Project Zero: The Great DOM Fuzz-off of 2017

Posted by Ivan Fratric, Project Zero

Introduction

Historically, DOM engines have been one of the largest sources of web browser bugs. And while in the recent years the popularity of those kinds of bugs in targeted attacks has somewhat fallen in favor of Flash (which allows for cross-browser exploits) and JavaScript engine bugs (which often result in very powerful exploitation primitives), they are far from gone. For example, CVE-2016-9079 (a bug that was used in November 2016 against Tor Browser users) was a bug in Firefox’s DOM implementation, specifically the part that handles SVG elements in a web page. It is also a rare case that a vendor will publish a security update that doesn’t contain fixes for at least several DOM engine bugs.

An interesting property of many of those bugs is that they are more or less easy to find by fuzzing. This is why a lot of security researchers as well as browser vendors who care about security invest into building DOM fuzzers and associated infrastructure.

As a result, after joining Project Zero, one of my first projects was to test the current state of resilience of major web browsers against DOM fuzzing.

The fuzzer

For this project I wanted to write a new fuzzer which takes some of the ideas from my previous DOM fuzzing projects, but also improves on them and implements new features. Starting from scratch also allowed me to end up with cleaner code that I’m open-sourcing together with this blog post. The goal was not to create anything groundbreaking - as already noted by security researchers, many DOM fuzzers have begun to look like each other over time. Instead the goal was to create a fuzzer that has decent initial coverage, is easily understandable and extendible and can be reused by myself as well as other researchers for fuzzing other targets besides just DOM fuzzing.

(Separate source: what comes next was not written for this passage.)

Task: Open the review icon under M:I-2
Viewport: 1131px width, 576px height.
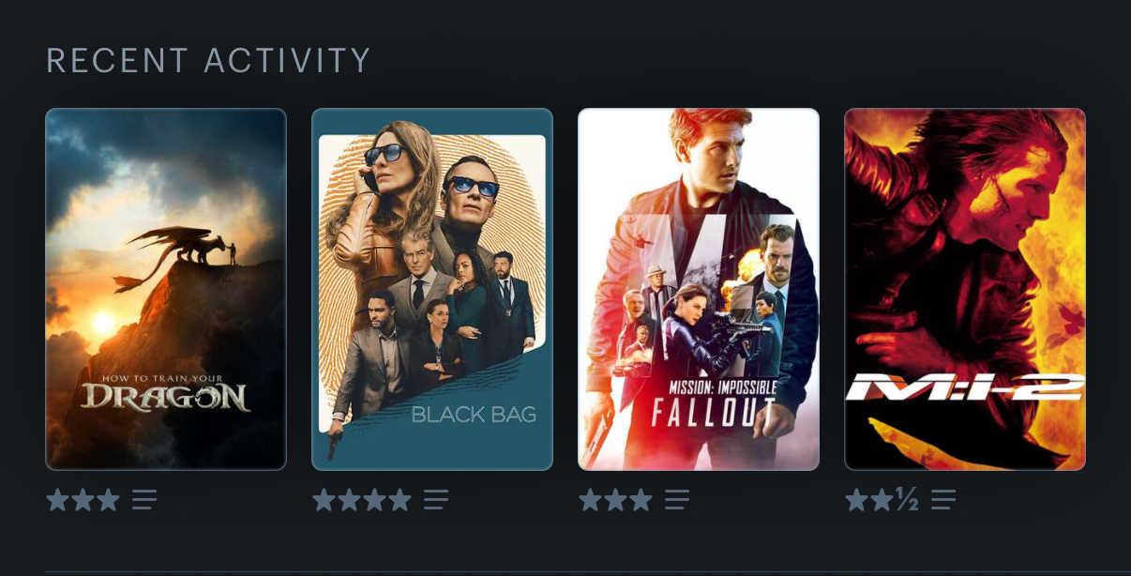Action: click(x=943, y=499)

We named this new fuzzer Domato (credits to Tavis for suggesting the name). Like most DOM fuzzers, Domato is generative, meaning that the fuzzer generates a sample from scratch given a set of grammars that describes HTML/CSS structure as well as various JavaScript objects, properties and functions.

The fuzzer consists of several parts:

The base engine that can generate a sample given an input grammar. This part is intentionally fairly generic and can be applied to other problems besides just DOM fuzzing.
The main script that parses the arguments and uses the base engine to create samples. Most logic that is DOM specific is captured in this part.
A set of grammars for generating HTML, CSS and JavaScript code.

One of the most difficult aspects in the generation-based fuzzing is creating a grammar or another structure that describes the samples that are going to be created. In the past I experimented with manually created grammars as well as grammars extracted automatically from web browser code. Each of these approaches has advantages and drawbacks, so for this fuzzer I decided to use a hybrid approach:

I initially extracted DOM API declarations from .idl files in Google Chrome Source. Similarly, I parsed Chrome’s layout tests to extract common (and not so common) names and values of various HTML and CSS properties.
Afterwards, this automatically extracted data was heavily manually edited to make the generated samples more likely to trigger interesting behavior. One example of this are functions and properties that take strings as input: Just because a DOM property takes a string as an input does not mean that any string would have a meaning in the context of that property.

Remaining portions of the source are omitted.